Text block:

If you're a resident of the Beaver State and have recently been injured in an accident, you may be reviewing your available legal options. While a personal injury or other civil tort claim may be the best recourse if you're dissatisfied with the settlement offer made by the responsible party's insurance company, when you're suing the state, your options can be a bit different – especially after a recent Oregon Supreme Court decision upholding the statutory cap on damages that can be assessed against state agencies. Read on to learn more about how this decision could impact a potential civil case.
What effect did the Oregon Supreme Court's recent decision have on civil tort law?
The Oregon Supreme Court's decision made no new law, but simply clarified the constitutionality of a statutory cap on the amount of damages that can be awarded to someone injured or harmed by a state actor – including state-run hospitals, schools, and other organizations. This cap, enacted in 2009, prevents those who were allegedly injured by the state to collect no more than $3 million in total damages. In affirming the constitutionality of this law, the Oregon Supreme Court overturned a $12 million verdict to the family of a young child who was injured during a medical procedure at an Oregon hospital, holding that the law limiting damages was constitutional and the trial court acted outside the scope of its legal abilities in affirming the $12 million judgment.

Check your understanding:
(a) List each distinct number that appears in the text on Oregon's cap on damages against the state.
(b) Answer these questions from the text on Oregon's cap on damages against the state:
(i) What nickname does the text use for the state whose residents it addresses?
(ii) How large was the verdict that the Oregon Supreme Court overturned?
(iii) Where was the young child injured?
(c) Retype the text on Oregon's cap on damages against the state from "The Oregon Supreme Court's decision" up to and including "the $12 million judgment.".

Information supplied:
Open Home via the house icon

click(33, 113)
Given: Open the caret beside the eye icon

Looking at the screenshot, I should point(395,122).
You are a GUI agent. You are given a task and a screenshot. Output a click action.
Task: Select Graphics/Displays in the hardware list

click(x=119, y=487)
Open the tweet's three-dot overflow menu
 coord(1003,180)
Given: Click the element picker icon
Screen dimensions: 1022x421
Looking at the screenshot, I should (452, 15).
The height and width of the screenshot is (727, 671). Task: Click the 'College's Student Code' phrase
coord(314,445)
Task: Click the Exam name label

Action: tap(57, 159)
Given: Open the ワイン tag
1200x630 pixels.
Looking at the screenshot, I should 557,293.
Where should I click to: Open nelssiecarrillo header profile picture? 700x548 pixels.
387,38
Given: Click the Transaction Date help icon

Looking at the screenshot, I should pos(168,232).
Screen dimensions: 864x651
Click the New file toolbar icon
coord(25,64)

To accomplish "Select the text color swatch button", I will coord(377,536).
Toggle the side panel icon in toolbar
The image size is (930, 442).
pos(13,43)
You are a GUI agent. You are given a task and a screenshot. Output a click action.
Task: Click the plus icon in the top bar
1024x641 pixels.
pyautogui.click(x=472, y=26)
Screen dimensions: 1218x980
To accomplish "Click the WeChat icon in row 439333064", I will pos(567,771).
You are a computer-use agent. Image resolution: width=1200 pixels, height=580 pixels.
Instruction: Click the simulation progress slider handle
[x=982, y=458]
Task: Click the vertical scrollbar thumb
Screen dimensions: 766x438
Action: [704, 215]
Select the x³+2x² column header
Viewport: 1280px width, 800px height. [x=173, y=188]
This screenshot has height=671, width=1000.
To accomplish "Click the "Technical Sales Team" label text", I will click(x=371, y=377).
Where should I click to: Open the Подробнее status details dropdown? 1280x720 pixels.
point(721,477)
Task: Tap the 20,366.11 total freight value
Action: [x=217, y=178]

Responses by task:
(a) 2009, $3 million, $12 million

(b)
(i) The Beaver State
(ii) $12 million
(iii) During a medical procedure at an Oregon hospital

(c)
The Oregon Supreme Court's decision made no new law, but simply clarified the constitutionality of a statutory cap on the amount of damages that can be awarded to someone injured or harmed by a state actor – including state-run hospitals, schools, and other organizations. This cap, enacted in 2009, prevents those who were allegedly injured by the state to collect no more than $3 million in total damages. In affirming the constitutionality of this law, the Oregon Supreme Court overturned a $12 million verdict to the family of a young child who was injured during a medical procedure at an Oregon hospital, holding that the law limiting damages was constitutional and the trial court acted outside the scope of its legal abilities in affirming the $12 million judgment.